I watched that entire video. This is a bad review — except perhaps from the perspective of science deniers, or those ignorant to the science.
Too many subjective descriptions like “refinement” and “detail extraction” etc., and it’s clear he buys into snake-oil with his expensive audio quest cables and amps. Most of the difference he describes between these can be easily explained by frequency response differences.
I appreciate that he at least tries not to use descriptors like “musical”, and is helping introduce / popularize active speakers into the snake-oil audiophile world, at least.
But this is by no means a good or well-informed (unless he’s hiding it) comparison of active vs passive. For example, he WAY overspends on amps that probably massively underperform cheaper Hypex amps as reviewed on this site, and completely omits any discussion on DSP or room correction.
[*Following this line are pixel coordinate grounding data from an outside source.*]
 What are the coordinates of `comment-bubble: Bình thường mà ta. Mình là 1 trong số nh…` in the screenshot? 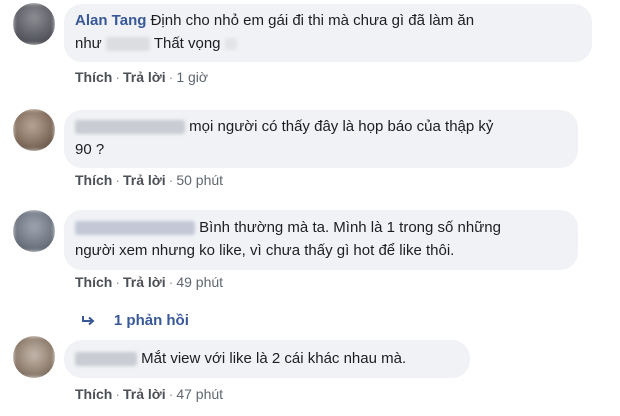 It's located at (321, 240).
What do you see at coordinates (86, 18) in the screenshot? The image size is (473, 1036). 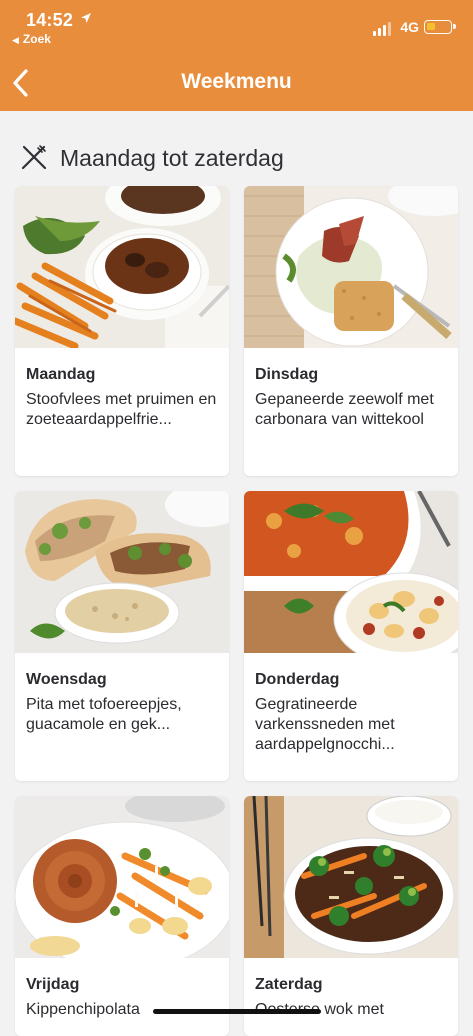 I see `location-arrow-icon` at bounding box center [86, 18].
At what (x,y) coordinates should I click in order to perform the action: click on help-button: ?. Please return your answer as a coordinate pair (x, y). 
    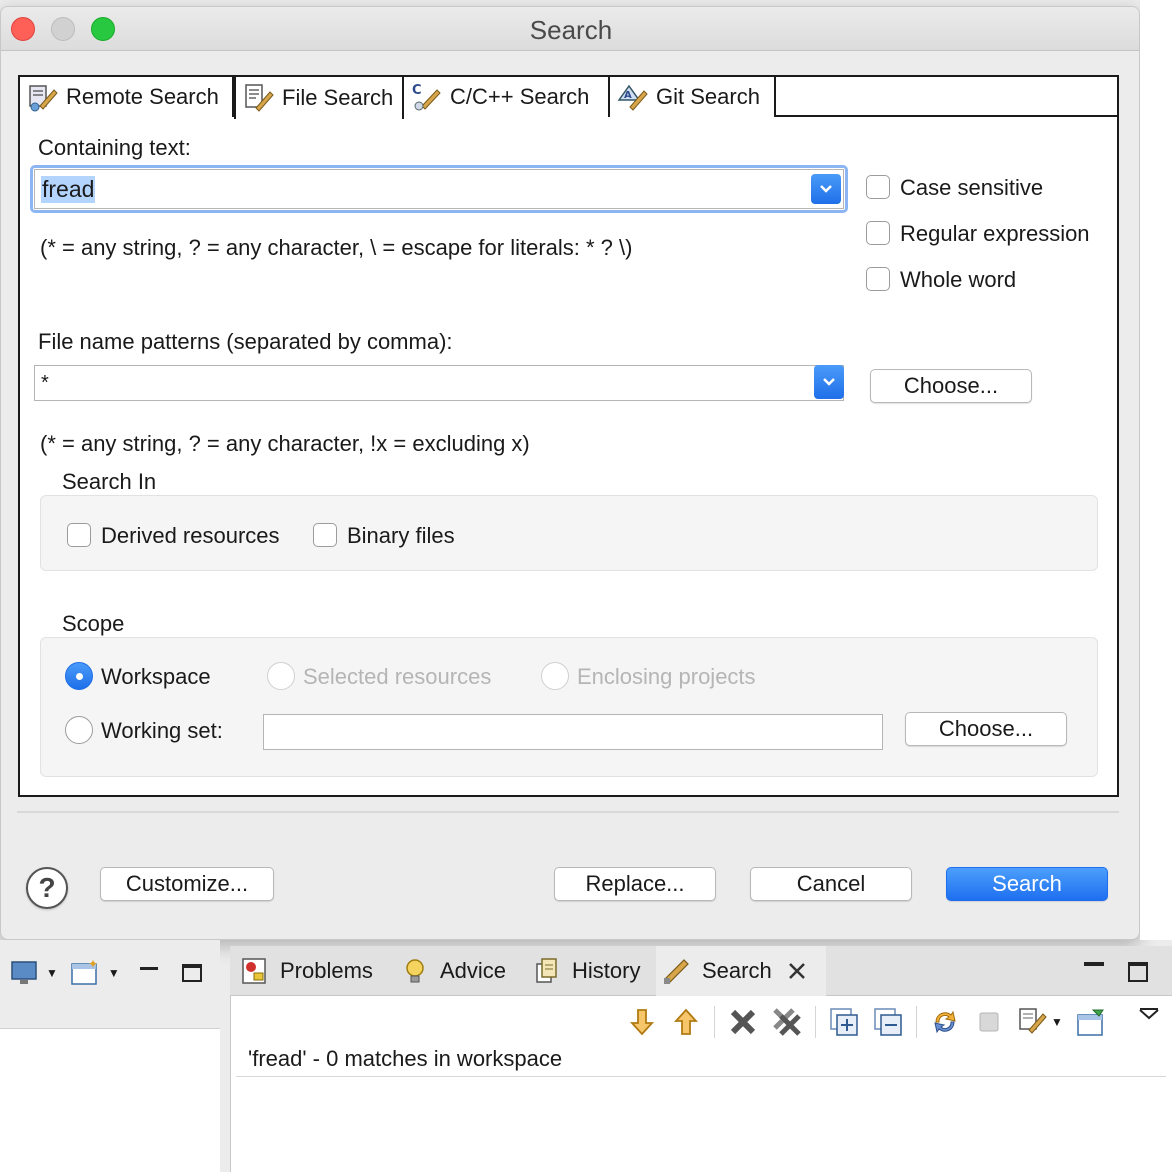
    Looking at the image, I should click on (47, 888).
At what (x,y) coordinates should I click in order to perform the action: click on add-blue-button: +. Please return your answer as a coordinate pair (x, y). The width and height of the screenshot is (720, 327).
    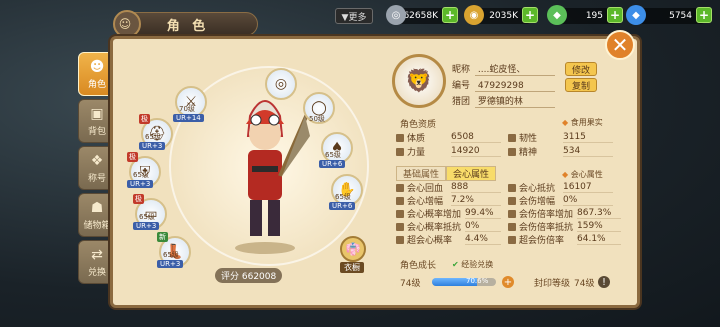
    Looking at the image, I should click on (704, 15).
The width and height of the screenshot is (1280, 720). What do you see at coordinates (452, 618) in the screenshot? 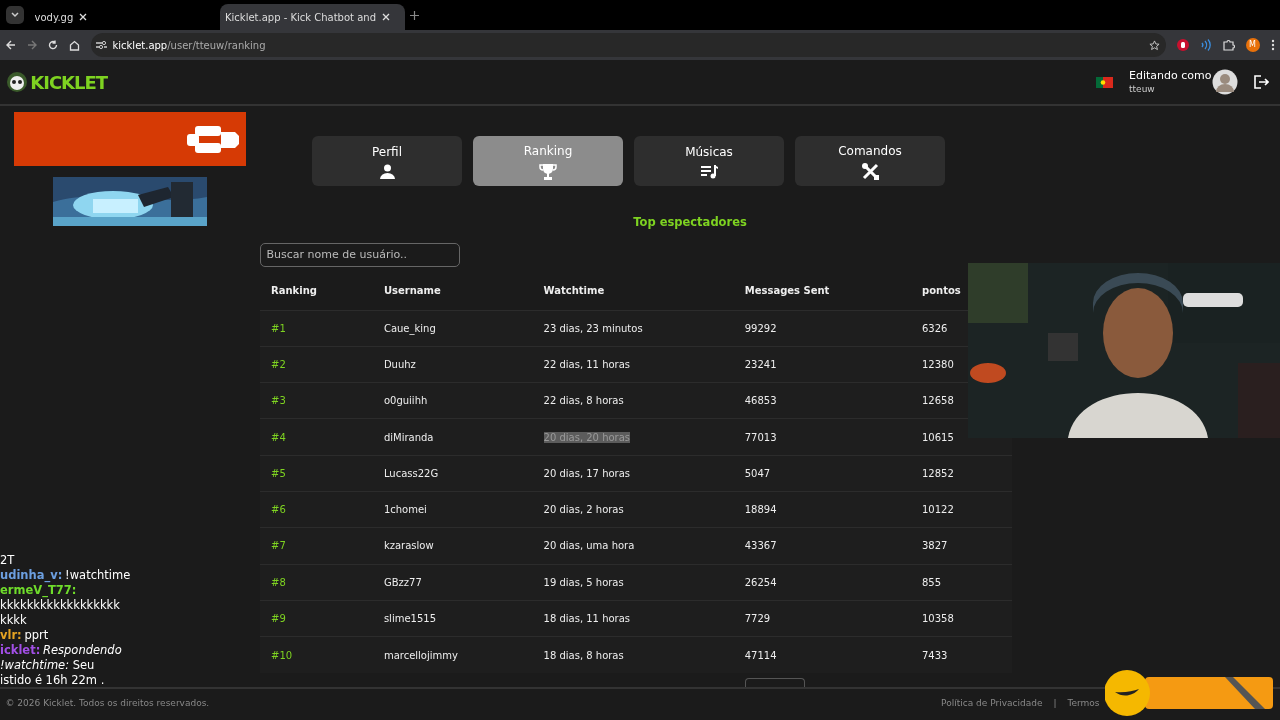
I see `username-cell: slime1515` at bounding box center [452, 618].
For reference, this is the
same guy who promoted using a $15k DAC to feed the analog inputs to the Genelec 8341 while willingly choosing NOT to use the digital inputs! This is laughably absurd, given that this is a digital active speaker that must convert any analog inputs into digital first before it does anything at all with them. And he does this in the same review where he *acknowledges* that it has digital inputs, and that he *consciously* opts for the $15k DAC into analog inputs anyway — which is not only wasteful of money, but objectively can only ever
reduce sound quality by losing information from extra conversion steps.
He is therefore either utterly incompetent at understanding audio signal chains, OR compromised by marketing pressure to push expensive snake oil producers like his audioquest cables and $15k DACs and similarly overpriced amps. In either case, you as a consumer will be far better off if you steer clear from his reviews.